### Task instructions
Take the part that opens with the line containing "This screenshot has height=500, width=800." and closes with the line containing "tap(750, 25)", and swap "refresh" for "reload" while keeping everything else the same. Write out only those lines, and leave the pictures out.

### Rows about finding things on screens
** Begin **

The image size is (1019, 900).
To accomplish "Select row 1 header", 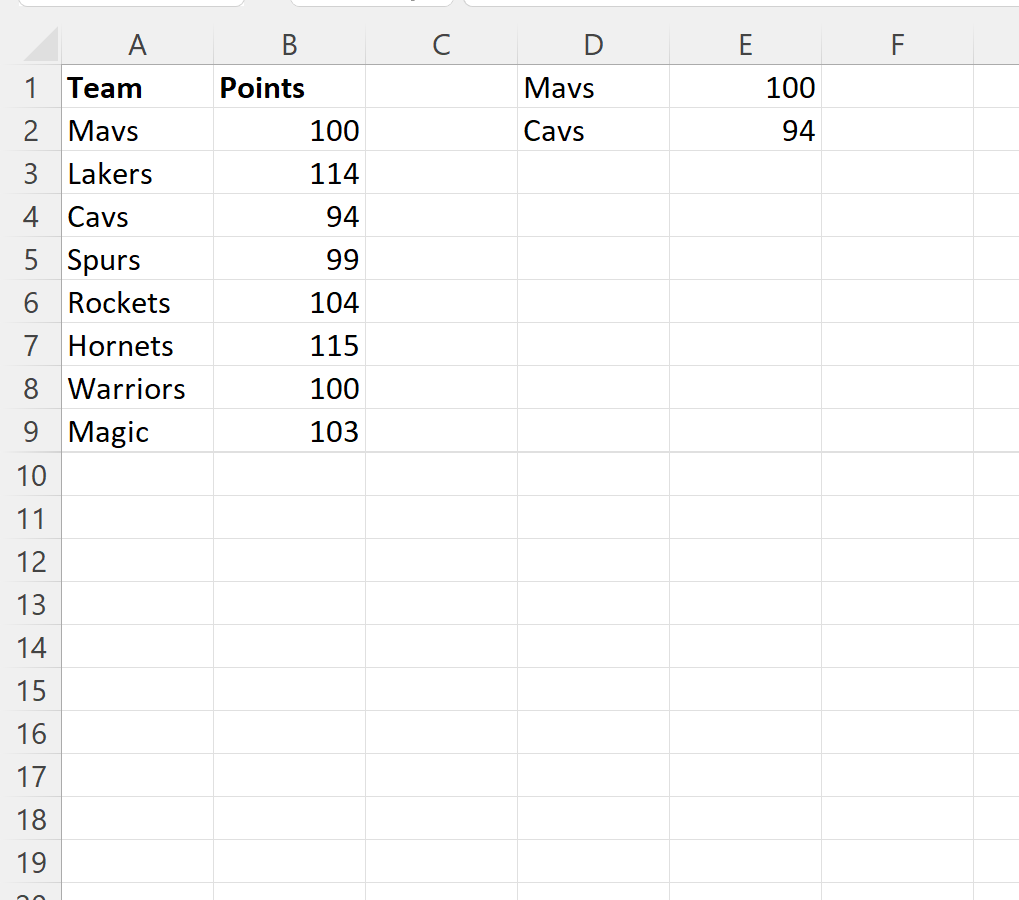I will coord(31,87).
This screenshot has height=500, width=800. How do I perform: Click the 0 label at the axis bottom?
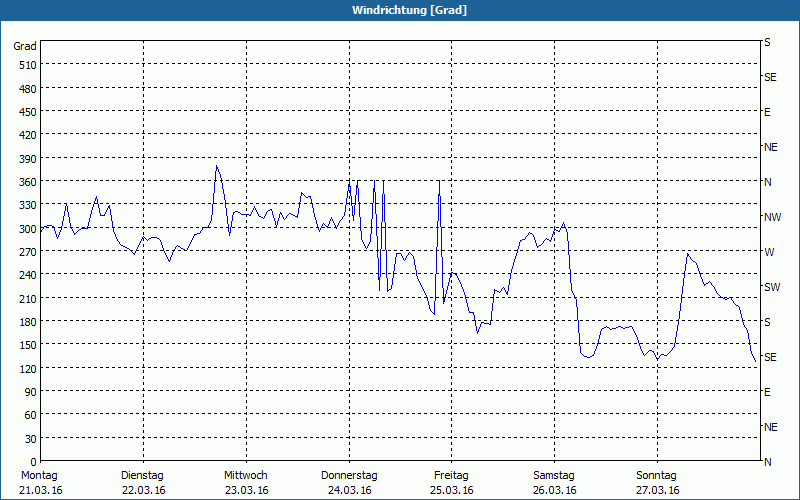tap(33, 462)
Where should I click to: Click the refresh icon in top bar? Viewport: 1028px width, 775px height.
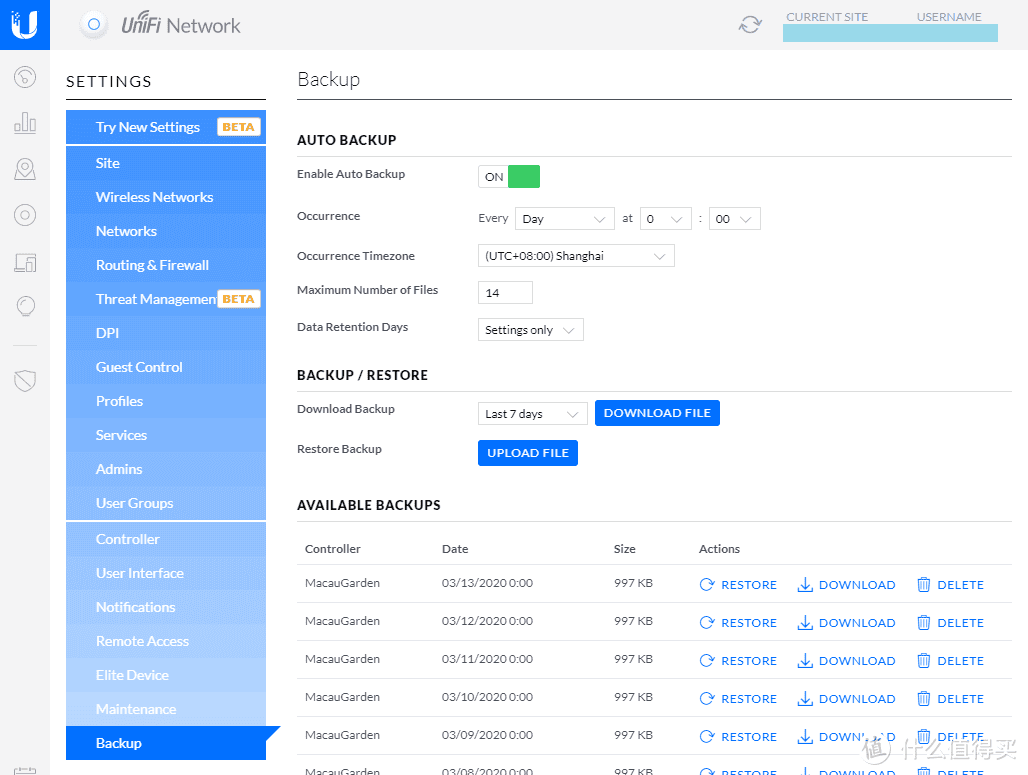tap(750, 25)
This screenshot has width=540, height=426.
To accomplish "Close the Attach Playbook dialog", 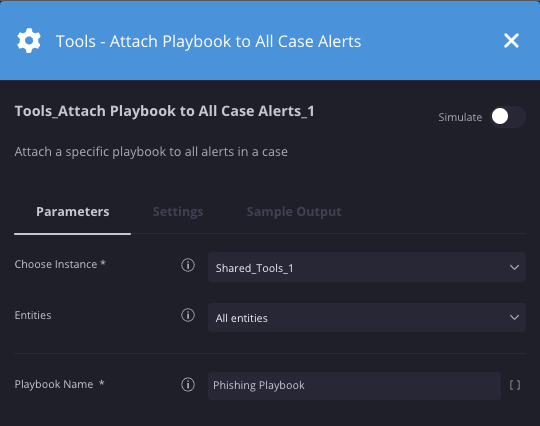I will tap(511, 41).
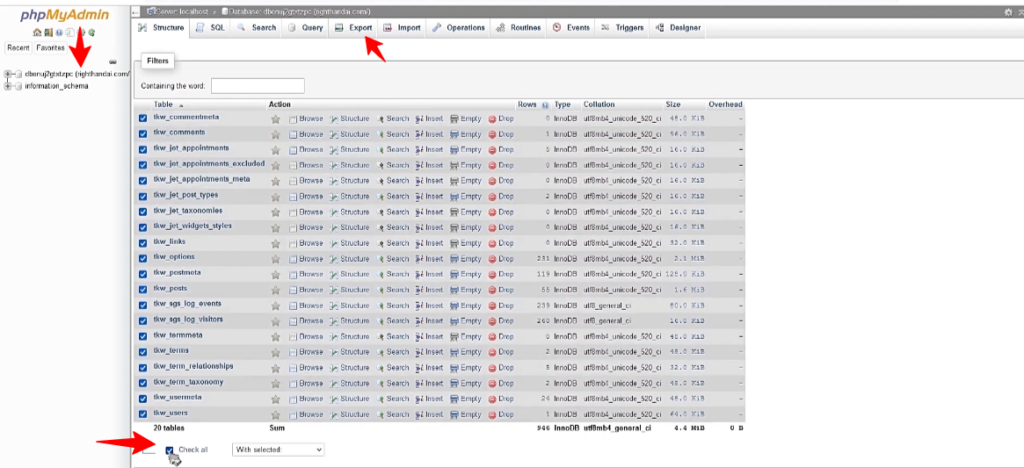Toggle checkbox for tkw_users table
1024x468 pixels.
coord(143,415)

** End **
** Begin **

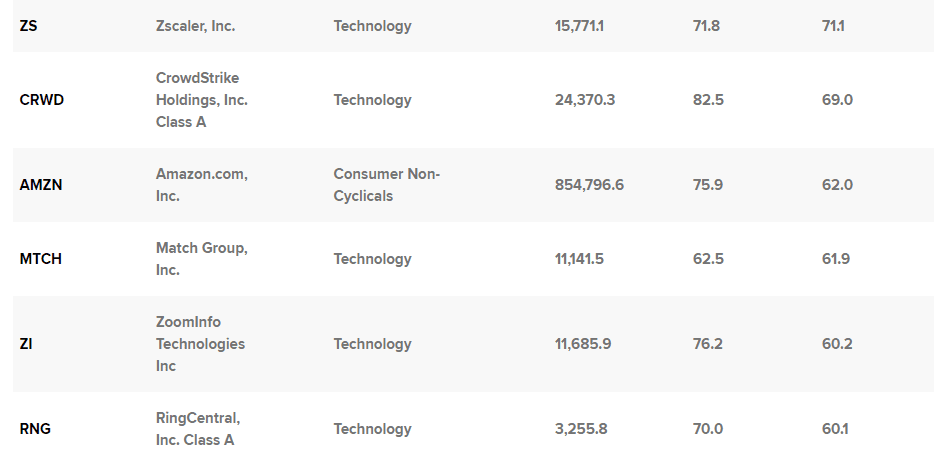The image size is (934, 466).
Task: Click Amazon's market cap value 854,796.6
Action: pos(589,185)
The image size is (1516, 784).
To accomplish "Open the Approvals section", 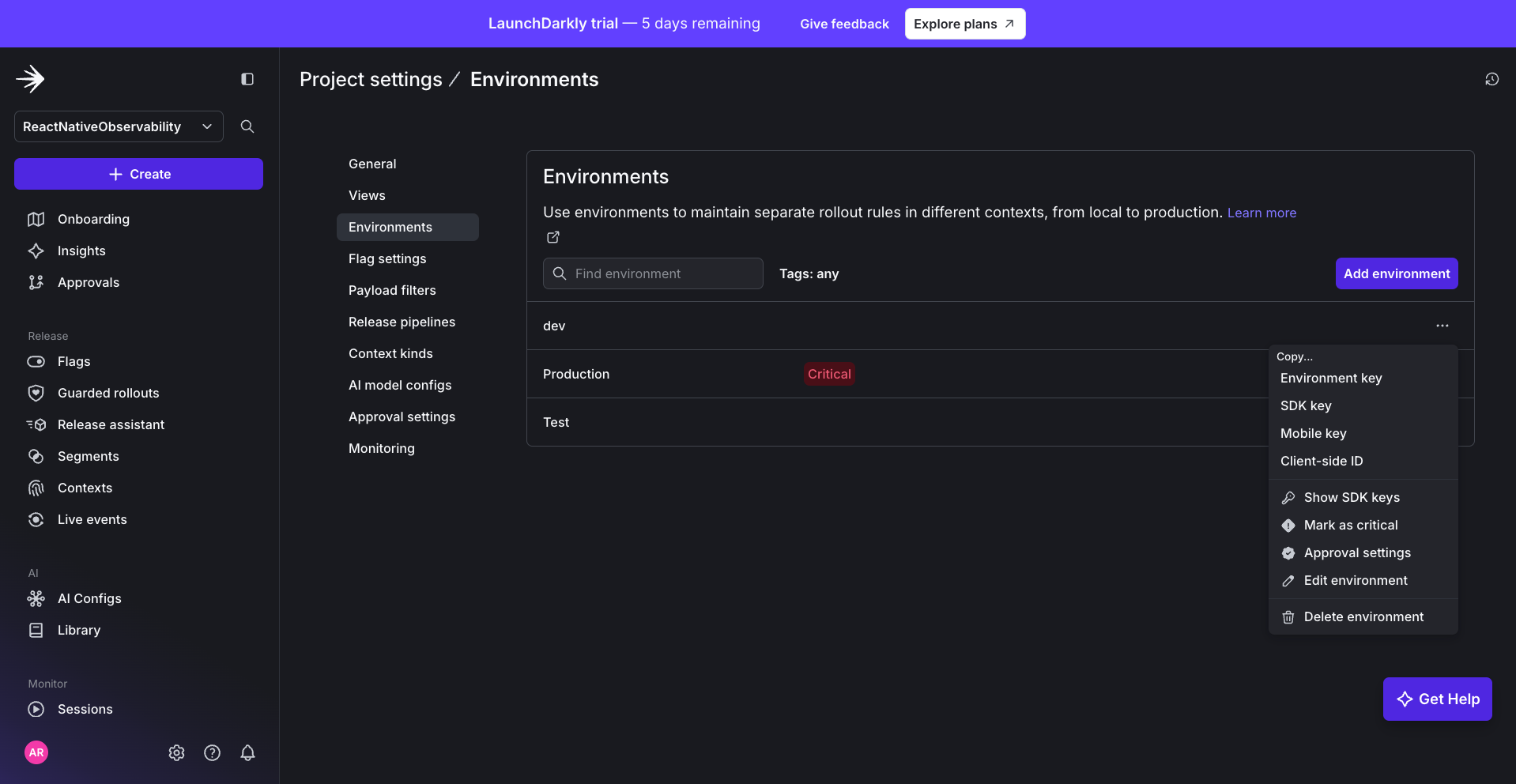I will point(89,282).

** End **

### Result of this task
This screenshot has height=500, width=800. How do I perform: Click the 0 label at the axis bottom?
tap(33, 462)
Where should I click to: Click the reload icon in top bar? Viewport: 1028px width, 775px height.
tap(750, 25)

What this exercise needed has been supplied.